### TRECHO DO DOCUMENTO
O desejo e a criação literária na obra freudiana

Tendo-se por horizonte a relação entre as representações mentais, o desejo e sua aparição na literatura, novas bases teóricas são fornecidas ao leitor.

Freud (1908) escreve que o desejo - força motriz indestrutível - rege a vida psíquica em busca de prazer e de realização. A fantasia consiste na realização de desejos insatisfeitos, como correção da realidade insatisfatória. As fantasias infantis proibidas e os desejos do adulto reprimidos no inconsciente são expressos de forma distorcida.

Sendo assim, no romance psicológico, o escritor divide seu ego em egos parciais, personificando as correntes conflitantes de sua vida mental por meio de vários personagens. No escritor criativo, certa experiência no presente desperta a lembrança de uma experiência infantil, que origina um desejo realizado mediante sua obra criativa. Assim, a literatura pode ser considerada uma forma de transmissão do saber inconsciente, favorecendo a extensão da psicanálise à literatura.

### PROBLEMAS E TAREFAS
1. As afirmações (a), (b) e (c) concordam com o texto sobre o desejo e a criação literária? Responda sim ou não a cada uma e cite as palavras do texto que decidem a resposta. (a) A fantasia funciona como correção de uma realidade insatisfatória. (b) No romance psicológico, o escritor reúne as correntes conflitantes de sua vida mental em um único personagem. (c) O desejo é apresentado como uma força que pode ser destruída.
2. Traduza para o inglês esta frase do texto sobre o desejo e a criação literária: "No escritor criativo, certa experiência no presente desperta a lembrança de uma experiência infantil, que origina um desejo realizado mediante sua obra criativa."
3. Prossiga o texto sobre o desejo e a criação literária na obra freudiana a partir da última frase.
As linhas não têm papel algum neste exercício.

### TRECHOS DE DADOS
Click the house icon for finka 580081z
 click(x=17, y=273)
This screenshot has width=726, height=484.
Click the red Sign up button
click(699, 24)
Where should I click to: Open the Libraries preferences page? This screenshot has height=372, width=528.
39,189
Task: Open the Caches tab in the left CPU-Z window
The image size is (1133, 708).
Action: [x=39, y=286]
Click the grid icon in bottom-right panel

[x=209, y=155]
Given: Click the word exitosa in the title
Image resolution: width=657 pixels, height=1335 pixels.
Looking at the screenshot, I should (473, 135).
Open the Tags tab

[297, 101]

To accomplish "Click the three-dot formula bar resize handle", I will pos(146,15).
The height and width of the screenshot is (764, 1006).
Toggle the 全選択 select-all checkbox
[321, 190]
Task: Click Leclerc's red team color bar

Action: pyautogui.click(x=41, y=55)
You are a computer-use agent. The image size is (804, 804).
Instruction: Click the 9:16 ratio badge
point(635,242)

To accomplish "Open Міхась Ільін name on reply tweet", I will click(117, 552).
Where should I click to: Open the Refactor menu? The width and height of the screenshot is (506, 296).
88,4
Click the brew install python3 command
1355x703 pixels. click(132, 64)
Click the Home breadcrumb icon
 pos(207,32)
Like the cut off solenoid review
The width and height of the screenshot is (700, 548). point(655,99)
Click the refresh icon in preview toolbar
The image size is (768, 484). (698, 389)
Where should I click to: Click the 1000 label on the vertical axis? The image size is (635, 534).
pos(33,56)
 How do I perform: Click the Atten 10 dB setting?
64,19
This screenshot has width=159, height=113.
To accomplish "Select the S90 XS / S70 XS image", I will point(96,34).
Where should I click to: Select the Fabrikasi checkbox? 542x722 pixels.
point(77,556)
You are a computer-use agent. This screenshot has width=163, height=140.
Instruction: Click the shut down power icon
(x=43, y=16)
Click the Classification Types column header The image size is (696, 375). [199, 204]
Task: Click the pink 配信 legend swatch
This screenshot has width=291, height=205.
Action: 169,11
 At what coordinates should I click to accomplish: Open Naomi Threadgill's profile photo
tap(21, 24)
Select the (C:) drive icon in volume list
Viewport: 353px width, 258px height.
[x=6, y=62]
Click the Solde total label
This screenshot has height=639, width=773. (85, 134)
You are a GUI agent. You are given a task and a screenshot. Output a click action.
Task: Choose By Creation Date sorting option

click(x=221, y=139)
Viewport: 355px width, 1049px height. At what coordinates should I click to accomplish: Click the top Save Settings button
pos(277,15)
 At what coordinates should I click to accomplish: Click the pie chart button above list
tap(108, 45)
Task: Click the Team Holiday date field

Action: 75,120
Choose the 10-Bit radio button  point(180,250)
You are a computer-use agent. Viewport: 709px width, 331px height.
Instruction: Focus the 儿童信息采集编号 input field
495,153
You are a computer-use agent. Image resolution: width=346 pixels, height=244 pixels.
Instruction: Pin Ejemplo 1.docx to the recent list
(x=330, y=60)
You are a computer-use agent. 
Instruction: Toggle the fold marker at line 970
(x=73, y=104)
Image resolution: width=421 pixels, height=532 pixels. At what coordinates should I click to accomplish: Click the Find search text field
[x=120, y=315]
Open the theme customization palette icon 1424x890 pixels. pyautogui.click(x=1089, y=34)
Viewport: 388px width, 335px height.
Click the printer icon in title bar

### RESPOSTAS DO EXERCÍCIO
1.
(a) Sim: "A fantasia consiste na realização de desejos insatisfeitos, como correção da realidade insatisfatória."
(b) Não: "personificando as correntes conflitantes de sua vida mental por meio de vários personagens"
(c) Não: "força motriz indestrutível"

2. In the creative writer, a certain experience in the present awakens the memory of a childhood experience, which gives rise to a desire fulfilled through the writer's creative work.

3.
A representação do abismo na literatura e na clínica

Dado que a representação de abismo desponta na literatura e na clínica, duas formas de compreendê-la são disponibilizadas nesta seção.

Crespo (1984) examina a pregnância da categoria abismo em Freud, evidenciada na radicalidade das pulsões e na falta de objeto ‘certo’ para o desejo. Assim, o abismo - com suas conotações de vazio, morte, pânico, vertigem está presente em sua obra. Ele se revela, ainda, em conceitos kleinianos que remetem ao vazio - voracidade, inveja, castração, falta, ferida narcísica - assim como no avesso da sexualidade compulsiva, da voracidade infinita, da agressividade irredutível.

Bataille (2020) propõe que o ser humano é dilacerado entre a continuidade e a descontinuidade/abismo, dada sua individualidade e mortalidade. O animal-homem tornou-se homem por meio dos interditos: proibições de atos relacionados à morte e ao sexo. No entanto, os interditos tornam possível a transgressão, que o faz retornar ao estado original de animalidade. O erotismo e a morte permitem retornar à continuidade perdida. O erotismo é uma experiência unicamente humana, que faz do sexo uma atividade erótica. Posto o abismo/descontinuidade que separa os seres, o erotismo possibilita ultrapassá-lo. Seu sentido último é a fusão-supressão do limite entre os seres.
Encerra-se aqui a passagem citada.